* About this exercise
From the first line to the last, please write out the data exactly.

*** Opening of Data provided ***

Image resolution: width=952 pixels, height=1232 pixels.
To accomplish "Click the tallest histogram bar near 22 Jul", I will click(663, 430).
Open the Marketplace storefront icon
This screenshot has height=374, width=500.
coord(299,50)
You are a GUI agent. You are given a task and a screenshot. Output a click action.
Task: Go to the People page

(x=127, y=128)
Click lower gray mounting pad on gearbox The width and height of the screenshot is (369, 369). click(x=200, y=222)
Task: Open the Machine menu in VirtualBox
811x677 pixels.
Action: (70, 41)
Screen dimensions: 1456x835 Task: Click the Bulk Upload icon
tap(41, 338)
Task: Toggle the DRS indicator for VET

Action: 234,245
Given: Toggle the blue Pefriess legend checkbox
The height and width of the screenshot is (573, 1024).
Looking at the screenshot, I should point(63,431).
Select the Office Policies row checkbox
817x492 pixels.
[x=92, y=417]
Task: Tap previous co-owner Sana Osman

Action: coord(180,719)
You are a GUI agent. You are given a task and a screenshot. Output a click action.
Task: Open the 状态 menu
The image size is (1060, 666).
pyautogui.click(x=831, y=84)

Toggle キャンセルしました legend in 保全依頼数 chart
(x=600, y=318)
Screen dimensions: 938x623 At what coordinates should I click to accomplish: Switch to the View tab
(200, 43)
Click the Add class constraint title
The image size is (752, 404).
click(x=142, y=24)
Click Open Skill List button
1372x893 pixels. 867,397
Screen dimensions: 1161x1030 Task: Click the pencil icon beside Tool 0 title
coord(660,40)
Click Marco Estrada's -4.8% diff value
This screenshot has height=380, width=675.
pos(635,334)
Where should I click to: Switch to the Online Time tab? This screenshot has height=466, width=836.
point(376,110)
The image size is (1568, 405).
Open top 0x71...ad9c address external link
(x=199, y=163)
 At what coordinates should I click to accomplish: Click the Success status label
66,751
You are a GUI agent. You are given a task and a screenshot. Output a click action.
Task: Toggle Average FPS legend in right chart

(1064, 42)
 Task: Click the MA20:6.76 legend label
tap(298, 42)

*** Close of Data provided ***

* Solved problem
Image resolution: width=952 pixels, height=1232 pixels.
To accomplish "Click the tallest histogram bar near 22 Jul", I will click(663, 430).
Open the Marketplace storefront icon
This screenshot has height=374, width=500.
coord(299,50)
You are a GUI agent. You are given a task and a screenshot. Output a click action.
Task: Go to the People page

(x=127, y=128)
Click lower gray mounting pad on gearbox The width and height of the screenshot is (369, 369). click(x=200, y=222)
Task: Open the Machine menu in VirtualBox
811x677 pixels.
Action: (70, 41)
Screen dimensions: 1456x835 Task: Click the Bulk Upload icon
tap(41, 338)
Task: Toggle the DRS indicator for VET

Action: 234,245
Given: Toggle the blue Pefriess legend checkbox
The height and width of the screenshot is (573, 1024).
Looking at the screenshot, I should point(63,431).
Select the Office Policies row checkbox
817x492 pixels.
[x=92, y=417]
Task: Tap previous co-owner Sana Osman

Action: coord(180,719)
You are a GUI agent. You are given a task and a screenshot. Output a click action.
Task: Open the 状态 menu
The image size is (1060, 666).
pyautogui.click(x=831, y=84)

Toggle キャンセルしました legend in 保全依頼数 chart
(x=600, y=318)
Screen dimensions: 938x623 At what coordinates should I click to accomplish: Switch to the View tab
(200, 43)
Click the Add class constraint title
The image size is (752, 404).
click(x=142, y=24)
Click Open Skill List button
1372x893 pixels. 867,397
Screen dimensions: 1161x1030 Task: Click the pencil icon beside Tool 0 title
coord(660,40)
Click Marco Estrada's -4.8% diff value
This screenshot has height=380, width=675.
pos(635,334)
Where should I click to: Switch to the Online Time tab? This screenshot has height=466, width=836.
point(376,110)
The image size is (1568, 405).
Open top 0x71...ad9c address external link
(x=199, y=163)
 At what coordinates should I click to accomplish: Click the Success status label
66,751
You are a GUI agent. You are given a task and a screenshot. Output a click action.
Task: Toggle Average FPS legend in right chart

(1064, 42)
 Task: Click the MA20:6.76 legend label
tap(298, 42)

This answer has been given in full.